Image sequence analysis for dynamic and time-lapse microscopy

Medical and biological imaging are moving towards smaller and less-invasive devices for live-tissue and live-cell diagnosis. For example, recent advances in microscopy have led to miniature devices that can be brought to the patient for imaging living tissue in context. With these advances has come the ability to generate increasingly large and complex image data sets. This work presents a set of tools for processing and interpreting these large image sets in order to better characterize cells and tissues and improve diagnosis.;The first topic of this dissertation is dynamic exploration of living tissue using miniature laser scanning microscopy, which has applications in early detection of cancer and visualization of tumor margins.

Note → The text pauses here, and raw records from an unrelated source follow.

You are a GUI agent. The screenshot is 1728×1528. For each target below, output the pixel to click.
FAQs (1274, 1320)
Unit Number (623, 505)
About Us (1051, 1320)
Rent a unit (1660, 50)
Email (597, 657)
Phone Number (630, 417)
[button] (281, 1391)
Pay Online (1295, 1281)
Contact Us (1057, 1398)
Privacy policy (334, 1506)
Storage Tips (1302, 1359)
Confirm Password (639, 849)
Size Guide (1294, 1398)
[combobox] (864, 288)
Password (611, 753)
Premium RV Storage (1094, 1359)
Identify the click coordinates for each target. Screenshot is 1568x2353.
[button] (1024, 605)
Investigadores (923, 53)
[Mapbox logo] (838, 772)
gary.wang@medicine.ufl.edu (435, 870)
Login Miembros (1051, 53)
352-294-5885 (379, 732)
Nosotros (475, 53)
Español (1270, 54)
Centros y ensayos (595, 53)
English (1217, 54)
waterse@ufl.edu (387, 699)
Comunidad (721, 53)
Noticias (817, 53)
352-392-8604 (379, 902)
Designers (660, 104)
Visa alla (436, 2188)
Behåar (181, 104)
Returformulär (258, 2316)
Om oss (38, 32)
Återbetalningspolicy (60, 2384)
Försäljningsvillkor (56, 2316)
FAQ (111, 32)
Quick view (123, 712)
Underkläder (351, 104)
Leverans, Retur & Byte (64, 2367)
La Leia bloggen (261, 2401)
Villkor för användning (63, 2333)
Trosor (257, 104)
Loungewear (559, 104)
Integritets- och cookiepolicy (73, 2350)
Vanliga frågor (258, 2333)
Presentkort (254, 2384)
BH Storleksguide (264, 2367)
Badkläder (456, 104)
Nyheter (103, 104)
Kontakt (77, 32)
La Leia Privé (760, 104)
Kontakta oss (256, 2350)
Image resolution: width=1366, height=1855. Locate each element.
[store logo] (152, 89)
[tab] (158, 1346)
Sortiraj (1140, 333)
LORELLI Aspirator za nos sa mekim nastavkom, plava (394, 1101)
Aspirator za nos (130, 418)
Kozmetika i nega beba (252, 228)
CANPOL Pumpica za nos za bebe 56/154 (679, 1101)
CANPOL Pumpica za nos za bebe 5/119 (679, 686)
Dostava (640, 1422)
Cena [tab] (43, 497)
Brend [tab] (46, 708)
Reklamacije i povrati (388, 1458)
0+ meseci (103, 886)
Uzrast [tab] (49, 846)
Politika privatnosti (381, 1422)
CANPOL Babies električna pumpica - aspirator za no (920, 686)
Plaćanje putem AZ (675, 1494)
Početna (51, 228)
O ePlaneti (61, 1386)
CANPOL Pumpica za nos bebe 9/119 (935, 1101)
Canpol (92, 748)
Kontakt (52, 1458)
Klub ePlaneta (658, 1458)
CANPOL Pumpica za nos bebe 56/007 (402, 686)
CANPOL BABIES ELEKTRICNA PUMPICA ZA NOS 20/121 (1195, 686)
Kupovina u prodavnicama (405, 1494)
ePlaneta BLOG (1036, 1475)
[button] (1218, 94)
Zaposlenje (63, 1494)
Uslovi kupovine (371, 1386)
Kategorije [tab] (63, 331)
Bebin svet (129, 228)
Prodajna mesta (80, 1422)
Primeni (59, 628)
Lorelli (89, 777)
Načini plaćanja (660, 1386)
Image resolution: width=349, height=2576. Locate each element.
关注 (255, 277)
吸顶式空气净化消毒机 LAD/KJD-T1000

I present an algorithm for real-time image mosaicing that combines multiple overlapping images to provide macroscopic views while retaining micro-architectural detail. This mosaicing algorithm is combined with a probabilistic model to deal with cumulative image registration errors as well as non-rigid scene deformation. I also present the design of a hand-held robotic scanner for creating large and robust image mosaics of accessible tissue surfaces.;The second topic of this dissertation is time-lapse imaging of human embryogenesis, which has applications in assessing embryo quality for in vitro fertilization procedures. I present the design of a multi-channel microscope array with dark-field illumination that fits inside a standard incubator. This microscope array is used to non-invasively observe human embryo growth over several days and identify image phenotypes that predict embryo viability. To enable automatic extraction of these parameters, I present an algorithm based on particle filters that estimates probable models of 3D cell divisions from 2D image sequences.